What you are asked to do ->
What is needed is an exact copy of the lines in the entries below from the one holding "Task: Click the arrow" through the one holding "You are a computer-use", pictures excluded.

Start of Data shown

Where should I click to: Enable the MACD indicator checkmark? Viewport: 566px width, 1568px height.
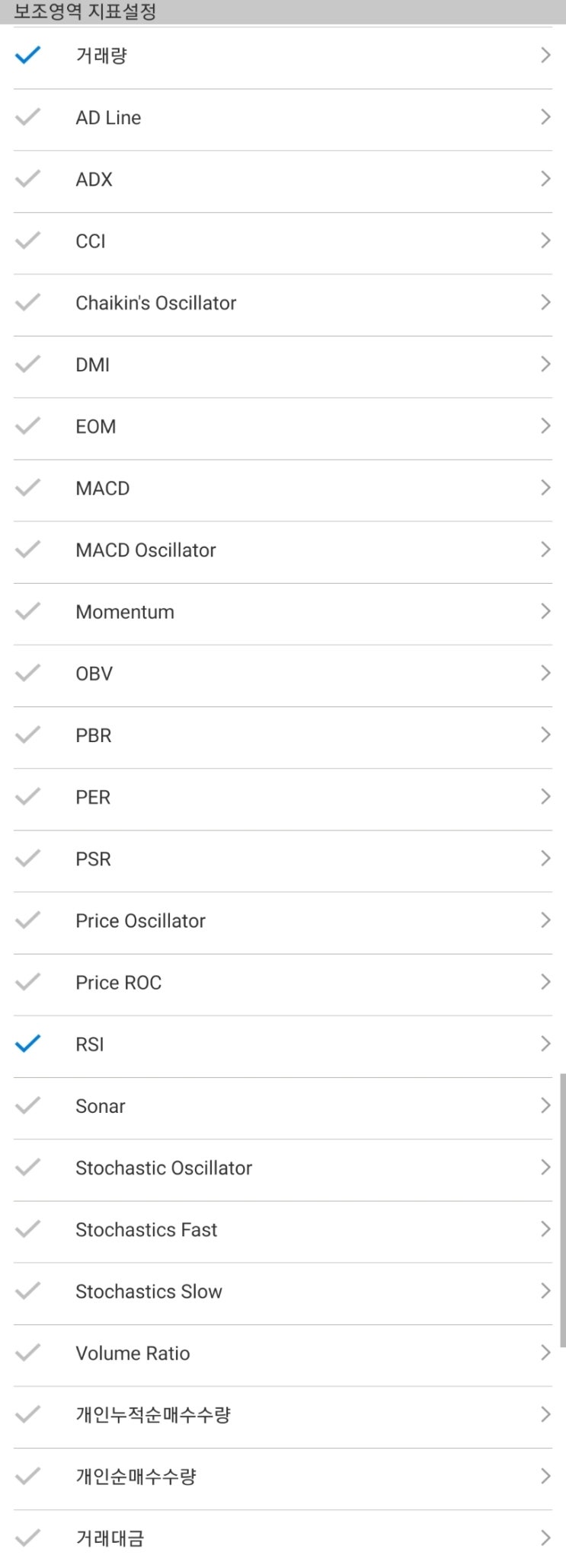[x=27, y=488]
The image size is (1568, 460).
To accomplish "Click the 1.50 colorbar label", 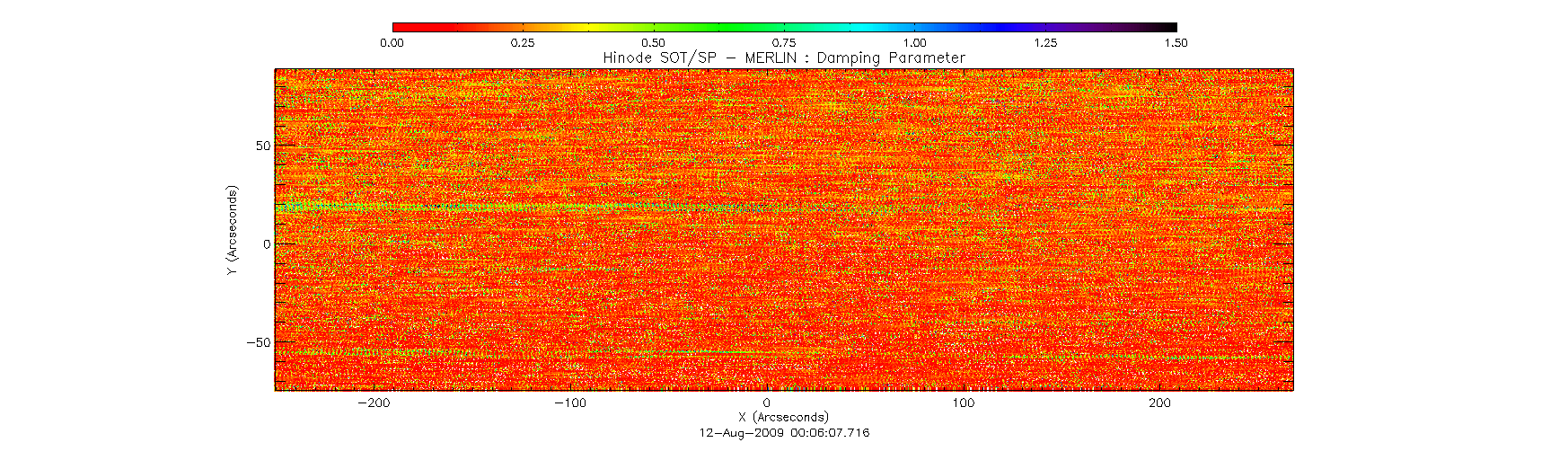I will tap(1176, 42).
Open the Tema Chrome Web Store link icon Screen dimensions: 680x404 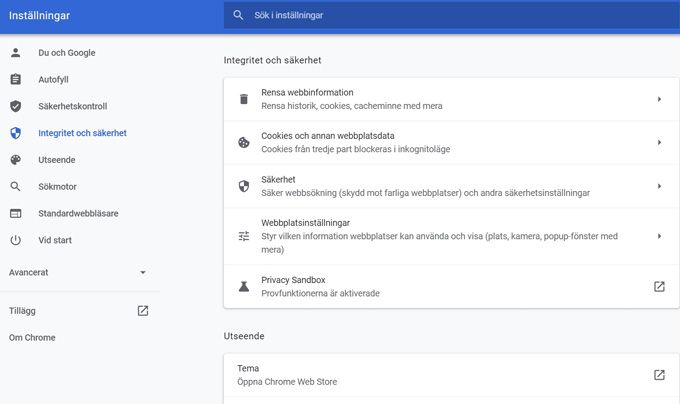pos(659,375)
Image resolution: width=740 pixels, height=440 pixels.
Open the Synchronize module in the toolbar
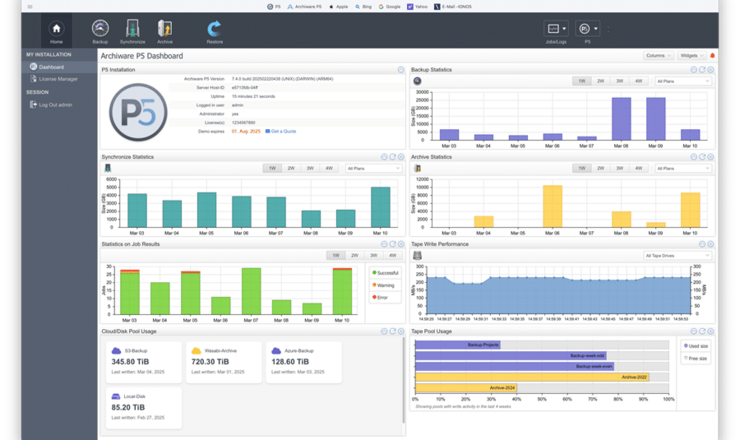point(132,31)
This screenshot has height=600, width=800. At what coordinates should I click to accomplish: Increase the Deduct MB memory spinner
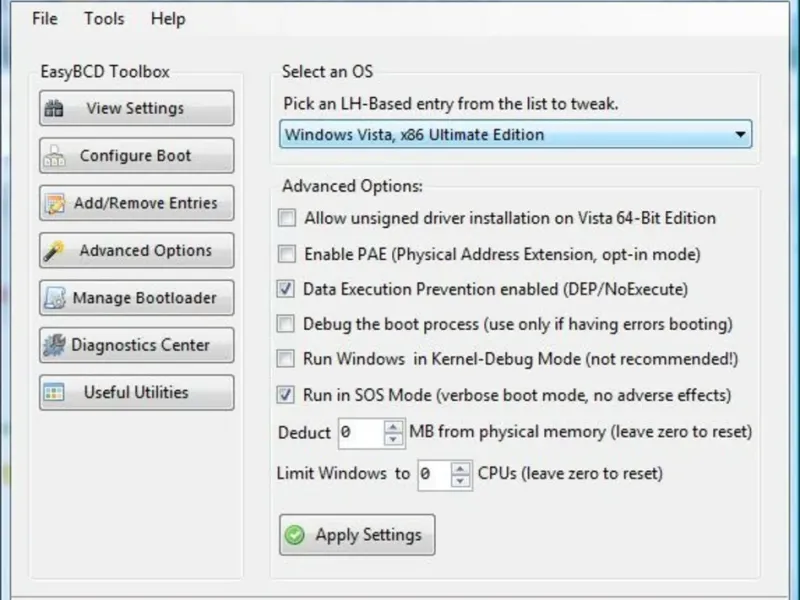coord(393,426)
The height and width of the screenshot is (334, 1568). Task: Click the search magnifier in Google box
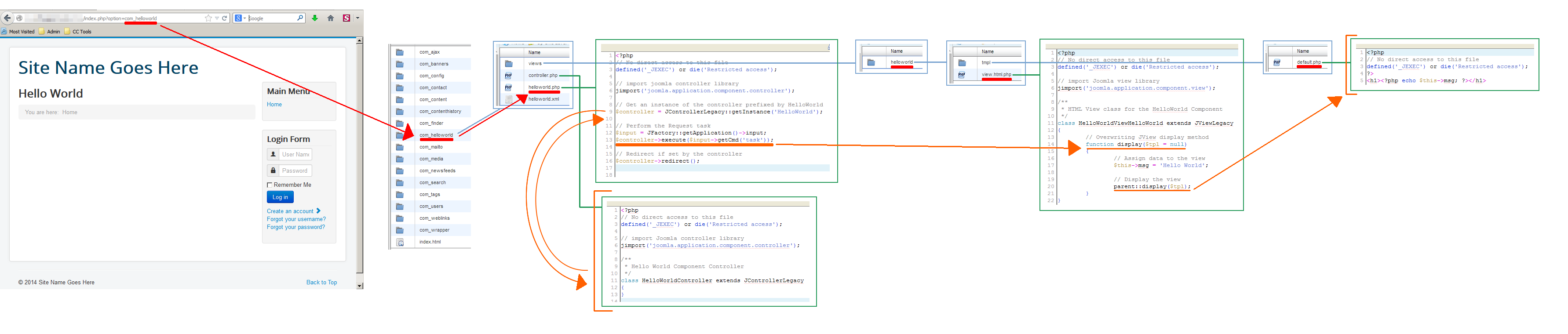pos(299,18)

End of Data shown
Start of Data shown

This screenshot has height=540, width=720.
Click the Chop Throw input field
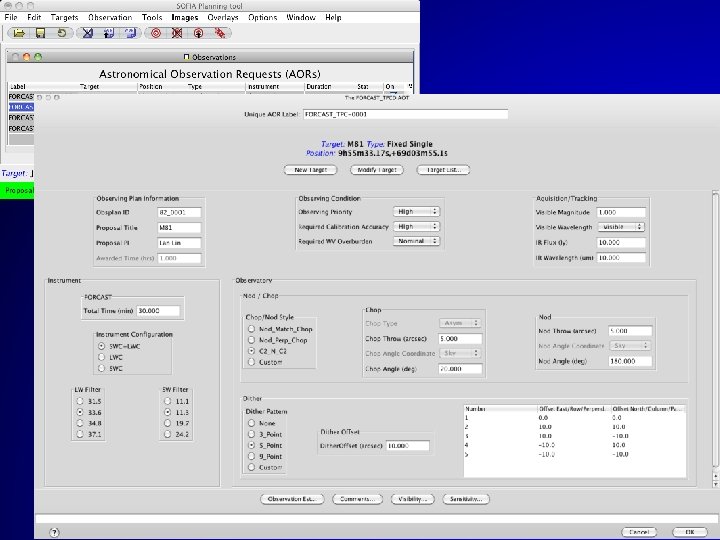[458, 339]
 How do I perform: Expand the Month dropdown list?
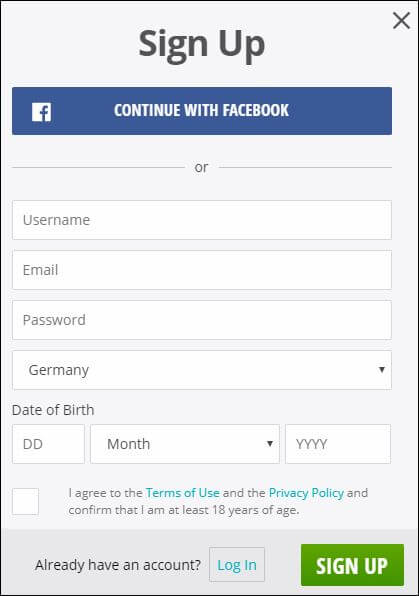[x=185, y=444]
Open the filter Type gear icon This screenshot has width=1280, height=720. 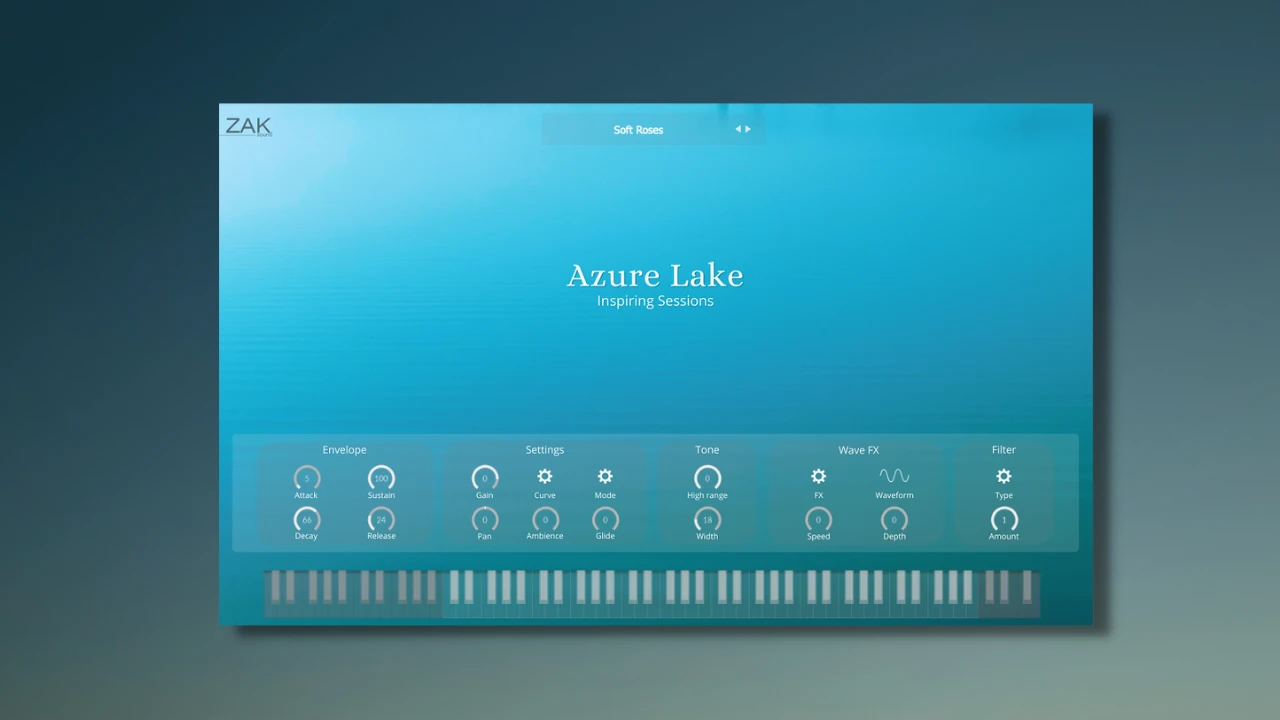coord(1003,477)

End of Data shown
Start of Data shown

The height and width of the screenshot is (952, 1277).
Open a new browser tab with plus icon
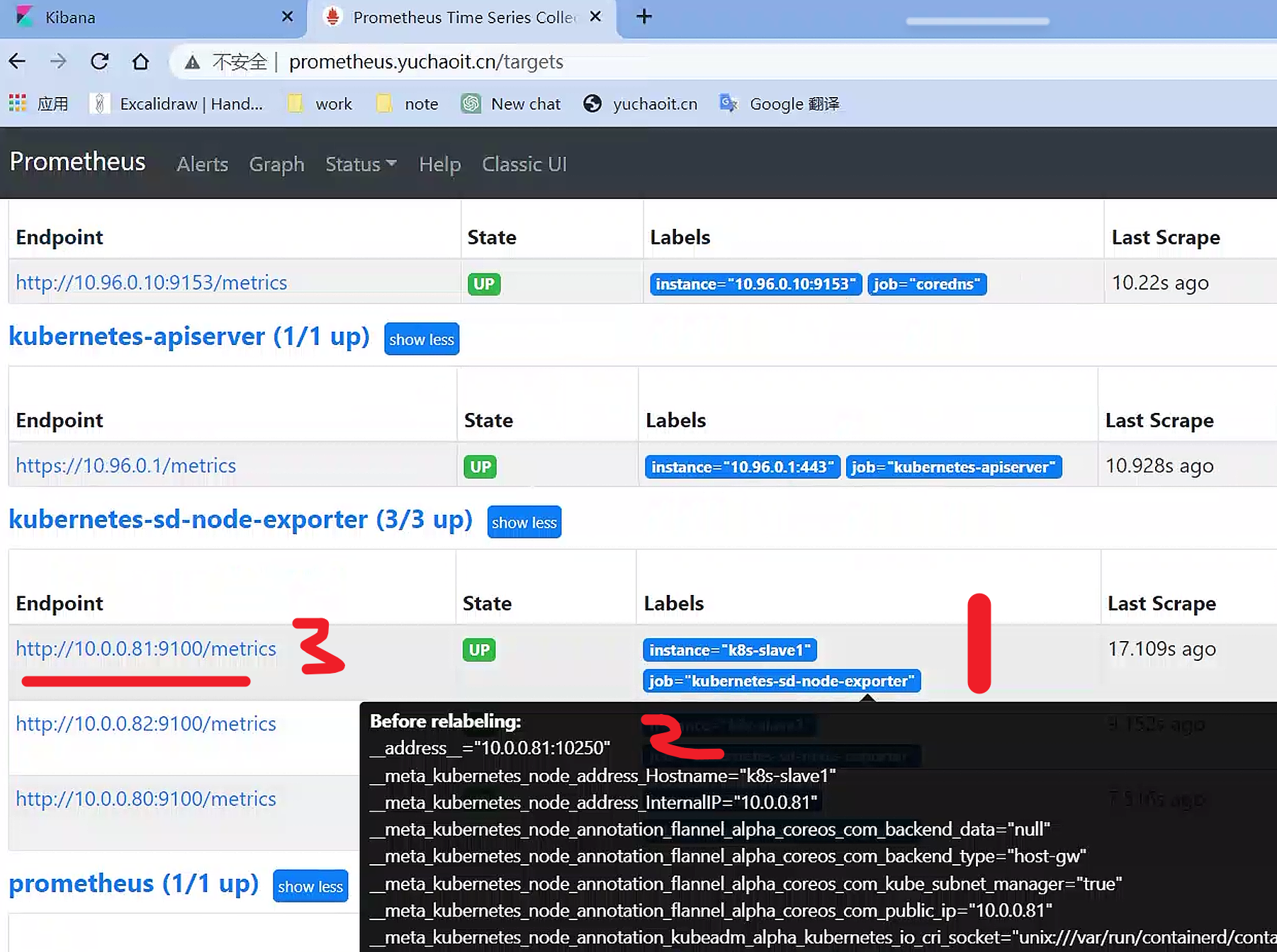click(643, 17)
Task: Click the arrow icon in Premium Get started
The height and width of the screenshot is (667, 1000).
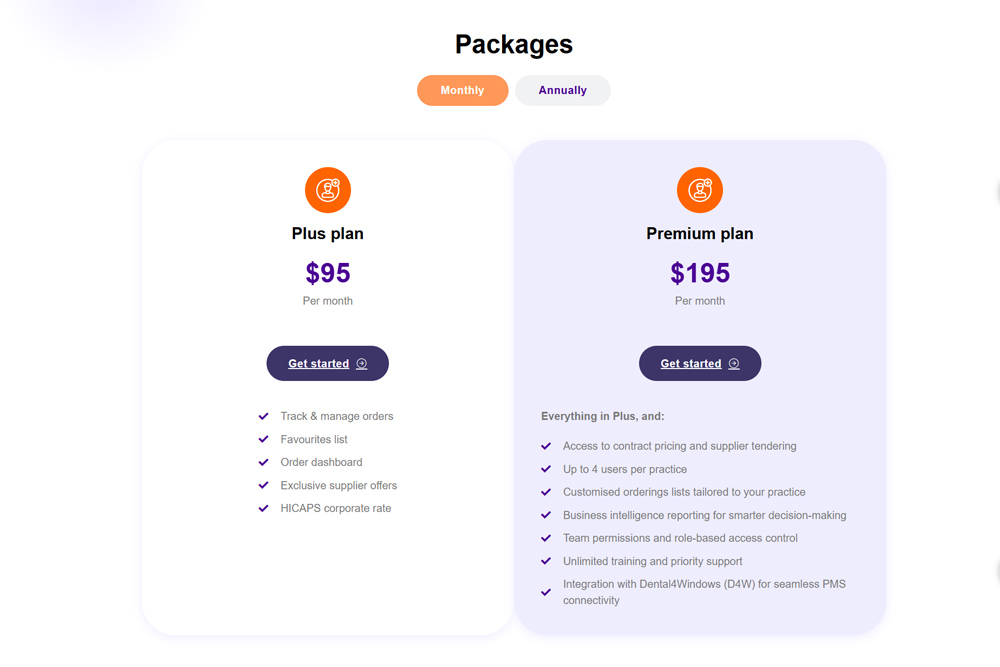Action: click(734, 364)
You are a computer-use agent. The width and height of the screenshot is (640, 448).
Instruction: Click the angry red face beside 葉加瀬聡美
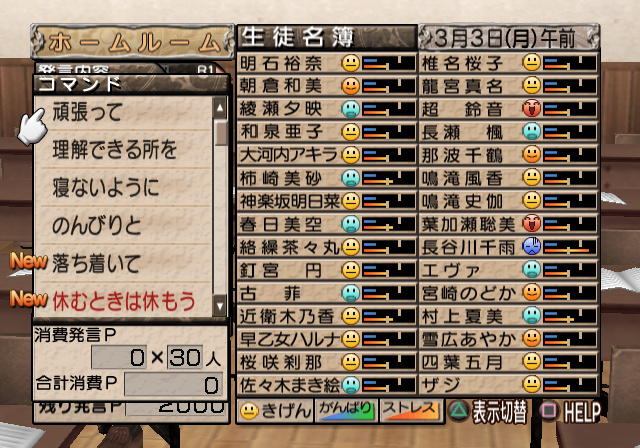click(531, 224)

End of Data shown

Solution ->
Task: Click the arrow icon in Premium Get started
The height and width of the screenshot is (667, 1000).
Action: click(734, 364)
You are a computer-use agent. The width and height of the screenshot is (640, 448).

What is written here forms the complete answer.